**Given task:** Render the lines below as a Markdown table with the columns Row and Line, numbering each row and leaving out any blank lines.

Items from a data source
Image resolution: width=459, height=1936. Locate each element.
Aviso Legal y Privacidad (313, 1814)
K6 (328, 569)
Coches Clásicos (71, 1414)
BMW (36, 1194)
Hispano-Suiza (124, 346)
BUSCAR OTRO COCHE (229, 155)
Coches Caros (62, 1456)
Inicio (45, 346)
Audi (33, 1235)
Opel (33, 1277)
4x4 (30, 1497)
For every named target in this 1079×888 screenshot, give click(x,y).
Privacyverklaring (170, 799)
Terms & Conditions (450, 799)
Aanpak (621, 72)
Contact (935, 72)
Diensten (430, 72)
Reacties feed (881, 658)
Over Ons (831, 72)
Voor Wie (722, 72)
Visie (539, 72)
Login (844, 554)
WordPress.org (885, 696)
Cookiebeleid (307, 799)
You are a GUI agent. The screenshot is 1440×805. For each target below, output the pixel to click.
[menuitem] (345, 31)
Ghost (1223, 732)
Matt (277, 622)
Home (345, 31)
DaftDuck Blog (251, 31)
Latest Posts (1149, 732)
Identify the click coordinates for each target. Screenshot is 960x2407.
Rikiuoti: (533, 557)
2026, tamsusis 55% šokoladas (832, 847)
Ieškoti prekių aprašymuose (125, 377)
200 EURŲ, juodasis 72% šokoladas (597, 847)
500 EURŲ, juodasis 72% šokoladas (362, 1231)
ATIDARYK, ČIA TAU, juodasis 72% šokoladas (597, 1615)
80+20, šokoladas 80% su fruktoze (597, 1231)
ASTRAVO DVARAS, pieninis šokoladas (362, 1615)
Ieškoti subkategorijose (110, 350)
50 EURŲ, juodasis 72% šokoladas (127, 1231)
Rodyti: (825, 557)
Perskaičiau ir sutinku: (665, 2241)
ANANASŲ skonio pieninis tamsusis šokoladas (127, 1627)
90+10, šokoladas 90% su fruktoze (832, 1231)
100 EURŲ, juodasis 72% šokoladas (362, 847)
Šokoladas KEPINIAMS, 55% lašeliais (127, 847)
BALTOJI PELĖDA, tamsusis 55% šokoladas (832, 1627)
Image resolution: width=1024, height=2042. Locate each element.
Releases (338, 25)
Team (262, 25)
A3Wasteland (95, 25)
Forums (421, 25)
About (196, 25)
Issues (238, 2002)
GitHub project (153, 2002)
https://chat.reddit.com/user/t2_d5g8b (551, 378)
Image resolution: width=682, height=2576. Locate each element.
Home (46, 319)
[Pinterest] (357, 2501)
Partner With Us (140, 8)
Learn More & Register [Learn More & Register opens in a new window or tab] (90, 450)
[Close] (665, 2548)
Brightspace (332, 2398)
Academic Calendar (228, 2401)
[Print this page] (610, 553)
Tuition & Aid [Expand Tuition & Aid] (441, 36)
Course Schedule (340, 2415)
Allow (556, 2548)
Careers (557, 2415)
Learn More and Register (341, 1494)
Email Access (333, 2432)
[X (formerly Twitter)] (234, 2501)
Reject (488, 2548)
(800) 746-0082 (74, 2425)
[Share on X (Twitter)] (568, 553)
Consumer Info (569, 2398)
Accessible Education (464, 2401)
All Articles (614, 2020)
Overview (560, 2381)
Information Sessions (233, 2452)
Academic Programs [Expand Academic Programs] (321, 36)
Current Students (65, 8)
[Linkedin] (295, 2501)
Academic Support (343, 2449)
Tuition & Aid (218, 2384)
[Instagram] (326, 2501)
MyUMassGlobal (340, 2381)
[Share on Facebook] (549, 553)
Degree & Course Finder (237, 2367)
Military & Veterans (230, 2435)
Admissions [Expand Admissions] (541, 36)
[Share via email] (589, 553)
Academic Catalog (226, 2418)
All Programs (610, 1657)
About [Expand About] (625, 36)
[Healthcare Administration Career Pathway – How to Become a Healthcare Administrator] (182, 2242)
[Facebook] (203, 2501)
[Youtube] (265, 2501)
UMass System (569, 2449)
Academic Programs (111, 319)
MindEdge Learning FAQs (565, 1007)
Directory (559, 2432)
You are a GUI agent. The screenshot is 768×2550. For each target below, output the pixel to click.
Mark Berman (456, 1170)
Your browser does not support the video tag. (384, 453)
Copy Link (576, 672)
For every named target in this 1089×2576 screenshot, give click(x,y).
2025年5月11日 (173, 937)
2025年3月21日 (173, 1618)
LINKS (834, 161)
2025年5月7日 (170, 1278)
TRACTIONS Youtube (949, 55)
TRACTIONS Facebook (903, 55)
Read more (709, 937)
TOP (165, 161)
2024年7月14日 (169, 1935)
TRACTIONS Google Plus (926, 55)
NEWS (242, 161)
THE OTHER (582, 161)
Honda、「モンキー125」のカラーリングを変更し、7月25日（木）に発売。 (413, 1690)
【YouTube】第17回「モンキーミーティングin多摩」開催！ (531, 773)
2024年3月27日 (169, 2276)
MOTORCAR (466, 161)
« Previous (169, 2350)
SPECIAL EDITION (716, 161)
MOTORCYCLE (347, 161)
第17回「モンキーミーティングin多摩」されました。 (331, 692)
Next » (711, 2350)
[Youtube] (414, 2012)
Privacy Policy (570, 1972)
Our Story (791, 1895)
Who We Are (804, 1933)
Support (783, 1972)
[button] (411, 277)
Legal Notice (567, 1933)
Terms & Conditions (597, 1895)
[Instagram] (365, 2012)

**Result of this task:**
| Row | Line |
|---|---|
| 1 | Image resolution: width=459, height=1936. Locate each element. |
| 2 | Aviso Legal y Privacidad (313, 1814) |
| 3 | K6 (328, 569) |
| 4 | Coches Clásicos (71, 1414) |
| 5 | BMW (36, 1194) |
| 6 | Hispano-Suiza (124, 346) |
| 7 | BUSCAR OTRO COCHE (229, 155) |
| 8 | Coches Caros (62, 1456) |
| 9 | Inicio (45, 346) |
| 10 | Audi (33, 1235) |
| 11 | Opel (33, 1277) |
| 12 | 4x4 (30, 1497) |
| 13 | For every named target in this 1079×888 screenshot, give click(x,y). |
| 14 | Privacyverklaring (170, 799) |
| 15 | Terms & Conditions (450, 799) |
| 16 | Aanpak (621, 72) |
| 17 | Contact (935, 72) |
| 18 | Diensten (430, 72) |
| 19 | Reacties feed (881, 658) |
| 20 | Over Ons (831, 72) |
| 21 | Voor Wie (722, 72) |
| 22 | Visie (539, 72) |
| 23 | Login (844, 554) |
| 24 | WordPress.org (885, 696) |
| 25 | Cookiebeleid (307, 799) |
| 26 | You are a GUI agent. The screenshot is 1440×805. For each target below, output the pixel to click. |
| 27 | [menuitem] (345, 31) |
| 28 | Ghost (1223, 732) |
| 29 | Matt (277, 622) |
| 30 | Home (345, 31) |
| 31 | DaftDuck Blog (251, 31) |
| 32 | Latest Posts (1149, 732) |
| 33 | Identify the click coordinates for each target. Screenshot is 960x2407. |
| 34 | Rikiuoti: (533, 557) |
| 35 | 2026, tamsusis 55% šokoladas (832, 847) |
| 36 | Ieškoti prekių aprašymuose (125, 377) |
| 37 | 200 EURŲ, juodasis 72% šokoladas (597, 847) |
| 38 | 500 EURŲ, juodasis 72% šokoladas (362, 1231) |
| 39 | ATIDARYK, ČIA TAU, juodasis 72% šokoladas (597, 1615) |
| 40 | 80+20, šokoladas 80% su fruktoze (597, 1231) |
| 41 | ASTRAVO DVARAS, pieninis šokoladas (362, 1615) |
| 42 | Ieškoti subkategorijose (110, 350) |
| 43 | 50 EURŲ, juodasis 72% šokoladas (127, 1231) |
| 44 | Rodyti: (825, 557) |
| 45 | Perskaičiau ir sutinku: (665, 2241) |
| 46 | ANANASŲ skonio pieninis tamsusis šokoladas (127, 1627) |
| 47 | 90+10, šokoladas 90% su fruktoze (832, 1231) |
| 48 | 100 EURŲ, juodasis 72% šokoladas (362, 847) |
| 49 | Šokoladas KEPINIAMS, 55% lašeliais (127, 847) |
| 50 | BALTOJI PELĖDA, tamsusis 55% šokoladas (832, 1627) |
| 51 | Image resolution: width=1024, height=2042. Locate each element. |
| 52 | Releases (338, 25) |
| 53 | Team (262, 25) |
| 54 | A3Wasteland (95, 25) |
| 55 | Forums (421, 25) |
| 56 | About (196, 25) |
| 57 | Issues (238, 2002) |
| 58 | GitHub project (153, 2002) |
| 59 | https://chat.reddit.com/user/t2_d5g8b (551, 378) |
| 60 | Image resolution: width=682, height=2576. Locate each element. |
| 61 | Home (46, 319) |
| 62 | [Pinterest] (357, 2501) |
| 63 | Partner With Us (140, 8) |
| 64 | Learn More & Register [Learn More & Register opens in a new window or tab] (90, 450) |
| 65 | [Close] (665, 2548) |
| 66 | Brightspace (332, 2398) |
| 67 | Academic Calendar (228, 2401) |
| 68 | [Print this page] (610, 553) |
| 69 | Tuition & Aid [Expand Tuition & Aid] (441, 36) |
| 70 | Course Schedule (340, 2415) |
| 71 | Allow (556, 2548) |
| 72 | Careers (557, 2415) |
| 73 | Learn More and Register (341, 1494) |
| 74 | Email Access (333, 2432) |
| 75 | [X (formerly Twitter)] (234, 2501) |
| 76 | Reject (488, 2548) |
| 77 | (800) 746-0082 (74, 2425) |
| 78 | [Share on X (Twitter)] (568, 553) |
| 79 | Consumer Info (569, 2398) |
| 80 | Accessible Education (464, 2401) |
| 81 | All Articles (614, 2020) |
| 82 | Overview (560, 2381) |
| 83 | Information Sessions (233, 2452) |
| 84 | Academic Programs [Expand Academic Programs] (321, 36) |
| 85 | Current Students (65, 8) |
| 86 | [Linkedin] (295, 2501) |
| 87 | Academic Support (343, 2449) |
| 88 | Tuition & Aid (218, 2384) |
| 89 | [Instagram] (326, 2501) |
| 90 | MyUMassGlobal (340, 2381) |
| 91 | [Share on Facebook] (549, 553) |
| 92 | Degree & Course Finder (237, 2367) |
| 93 | Military & Veterans (230, 2435) |
| 94 | Admissions [Expand Admissions] (541, 36) |
| 95 | [Share via email] (589, 553) |
| 96 | Academic Catalog (226, 2418) |
| 97 | All Programs (610, 1657) |
| 98 | About [Expand About] (625, 36) |
| 99 | [Healthcare Administration Career Pathway – How to Become a Healthcare Administrator] (182, 2242) |
| 100 | [Facebook] (203, 2501) |
| 101 | [Youtube] (265, 2501) |
| 102 | UMass System (569, 2449) |
| 103 | Academic Programs (111, 319) |
| 104 | MindEdge Learning FAQs (565, 1007) |
| 105 | Directory (559, 2432) |
| 106 | You are a GUI agent. The screenshot is 768×2550. For each target below, output the pixel to click. |
| 107 | Mark Berman (456, 1170) |
| 108 | Your browser does not support the video tag. (384, 453) |
| 109 | Copy Link (576, 672) |
| 110 | For every named target in this 1089×2576 screenshot, give click(x,y). |
| 111 | 2025年5月11日 (173, 937) |
| 112 | 2025年3月21日 (173, 1618) |
| 113 | LINKS (834, 161) |
| 114 | 2025年5月7日 (170, 1278) |
| 115 | TRACTIONS Youtube (949, 55) |
| 116 | TRACTIONS Facebook (903, 55) |
| 117 | Read more (709, 937) |
| 118 | TOP (165, 161) |
| 119 | 2024年7月14日 (169, 1935) |
| 120 | TRACTIONS Google Plus (926, 55) |
| 121 | NEWS (242, 161) |
| 122 | THE OTHER (582, 161) |
| 123 | Honda、「モンキー125」のカラーリングを変更し、7月25日（木）に発売。 (413, 1690) |
| 124 | 【YouTube】第17回「モンキーミーティングin多摩」開催！ (531, 773) |
| 125 | 2024年3月27日 (169, 2276) |
| 126 | MOTORCAR (466, 161) |
| 127 | « Previous (169, 2350) |
| 128 | SPECIAL EDITION (716, 161) |
| 129 | MOTORCYCLE (347, 161) |
| 130 | 第17回「モンキーミーティングin多摩」されました。 (331, 692) |
| 131 | Next » (711, 2350) |
| 132 | [Youtube] (414, 2012) |
| 133 | Privacy Policy (570, 1972) |
| 134 | Our Story (791, 1895) |
| 135 | Who We Are (804, 1933) |
| 136 | Support (783, 1972) |
| 137 | [button] (411, 277) |
| 138 | Legal Notice (567, 1933) |
| 139 | Terms & Conditions (597, 1895) |
| 140 | [Instagram] (365, 2012) |